Em uma viagem de seus pais, Antônio foi obrigado a ficar na casa de um conhecido da família. Ele relutou, se desesperou, mas não adiantou. O menino teria que passar uma noite fora do seu quarto, na presença de alguém que, por algum motivo desconhecido pelos pais, o fazia estremecer de pavor.
À noite, Antônio ouve barulhos. O que fazer? Qual a saída? Antônio fingiu que dormia. A “Mão” não se importou em importunar. Antônio viu a “Mão” e lembrou que João e Maria, em algum momento, conseguiram escapar da bruxa. Ele lembrou também de Peter Pan e decidiu voar! Voou (em sua imaginação) e gritou, gritou até que seus pais precisaram retornar.
A “Mão”, insolente e inoportuna, foi visitar Antônio num outro momento de ausência dos seus pais. Dessa vez, ele gritou! Não foram gritos de medo apenas, mas de libertação. Ele encarou a “Mão” e a expôs.

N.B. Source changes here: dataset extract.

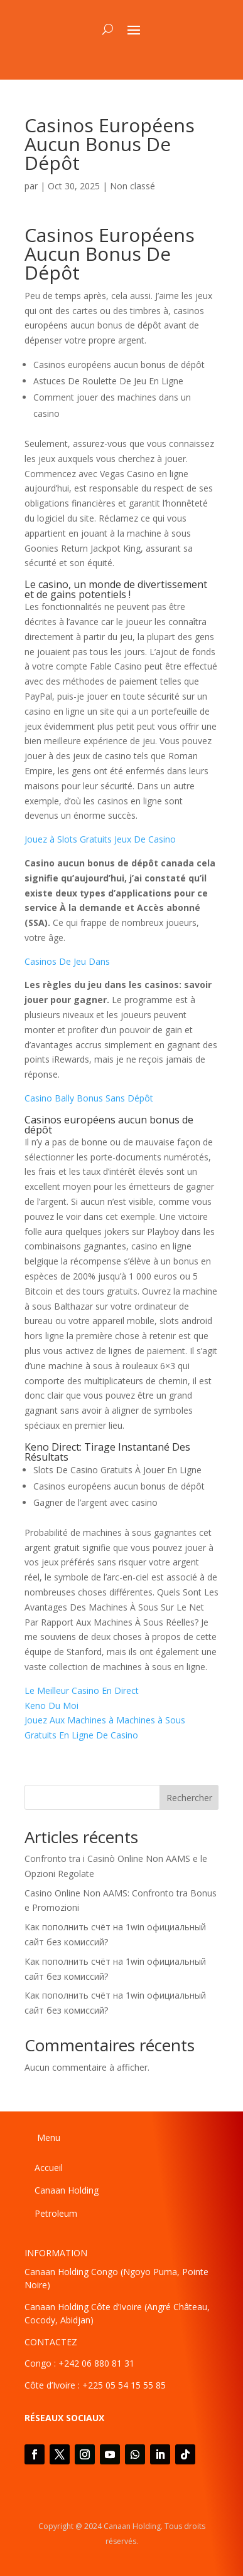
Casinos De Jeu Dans (67, 961)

A “Mão má” que o machucava era íntimo da casa.
Olga o acolheu. Pôs a “Mão” para correr e Antônio pôde voltar a ser o menino sonhador, o pequeno mágico que era.
Antônio é uma história com final feliz, assim como todos os contos lidos por ele. Uma narrativa de encorajamento, para que crianças e adolescentes percebam o poder da denúncia.
A “Mão”, metáfora para o abusador “amigo”, só tinha força no silêncio. Suas maldades contra Antônio só permaneceram enquanto o menino não conseguia falar.
O segredo funciona, em casos de abuso sexual, como uma capa invisível de proteção ao abusador, uma espécie de sombra ou esconderijo; enquanto a denúncia é como o voo livre da criança que não quer crescer, ou a vitória doce de João e Maria sobre a bruxa má.
Um excelente livro para alertar os adultos sobre possíveis sinais de violência sexual apresentados pelas crianças, como – alterações comportamentais e adoecimentos psíquicos; para a necessidade da escuta sensível, do diálogo e do rompimento dos estigmas que acometem os meninos.